-- begin INPUT RECORDS --
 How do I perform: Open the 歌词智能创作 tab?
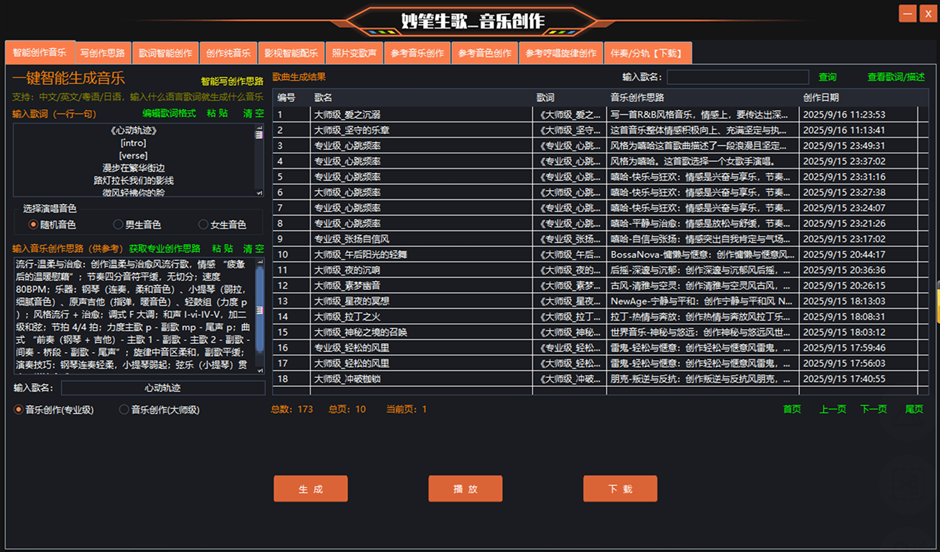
-- end INPUT RECORDS --
-- begin INPUT RECORDS --
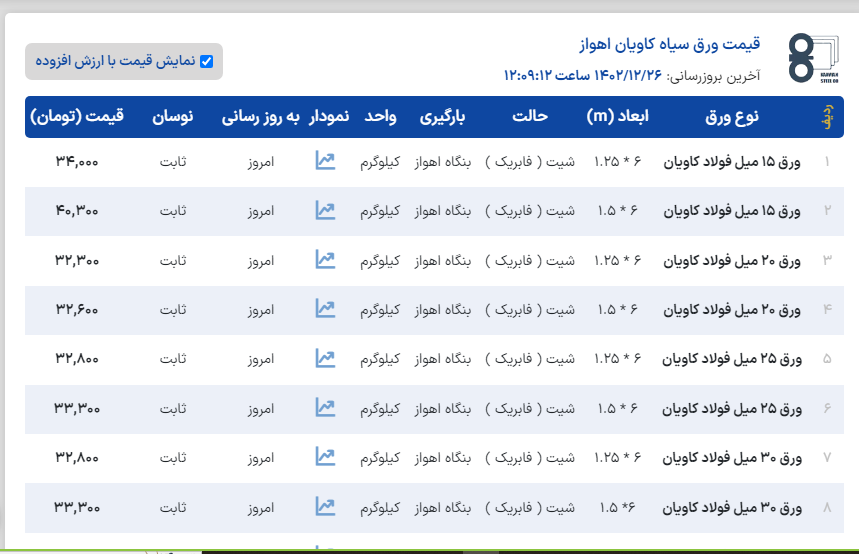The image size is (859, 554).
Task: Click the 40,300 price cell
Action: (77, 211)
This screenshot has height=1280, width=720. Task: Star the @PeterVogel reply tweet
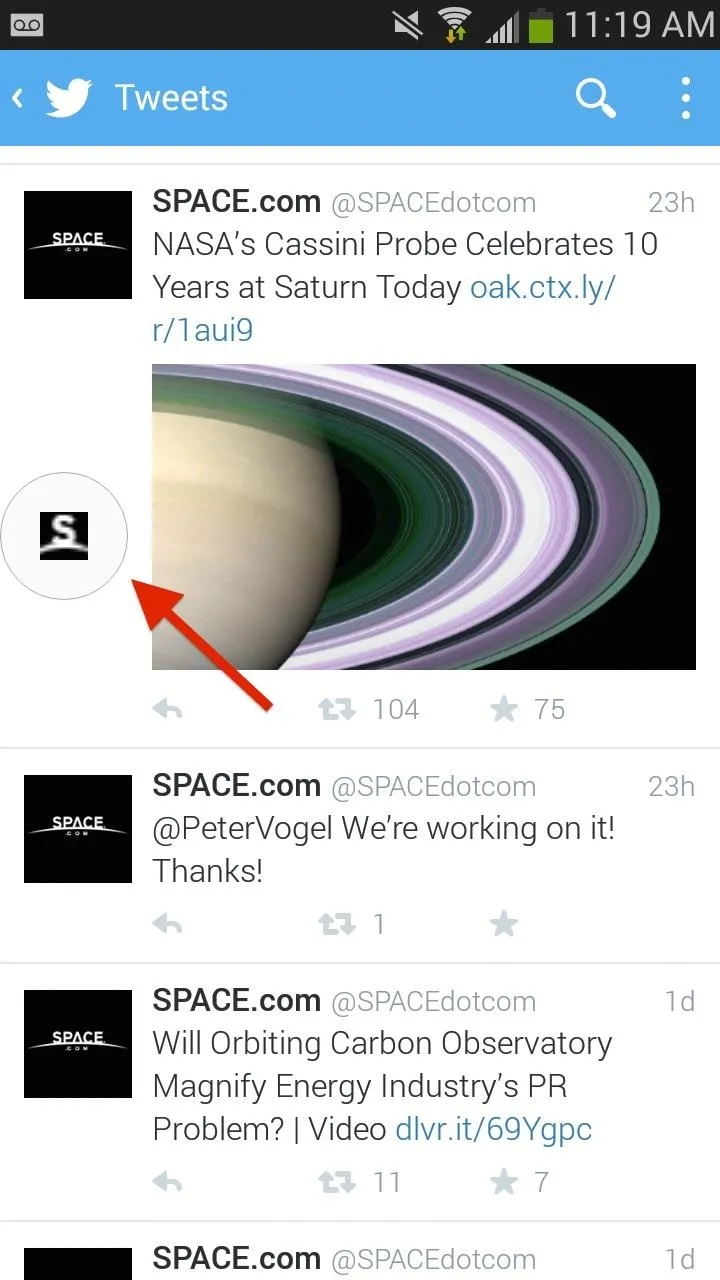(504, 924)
-- end INPUT RECORDS --
## WORK TO DO
Show each line of the material above that contains the word "Task".

## ANSWER TO THIS EXERCISE
Task: Click the 40,300 price cell
This screenshot has height=1280, width=720. Task: Star the @PeterVogel reply tweet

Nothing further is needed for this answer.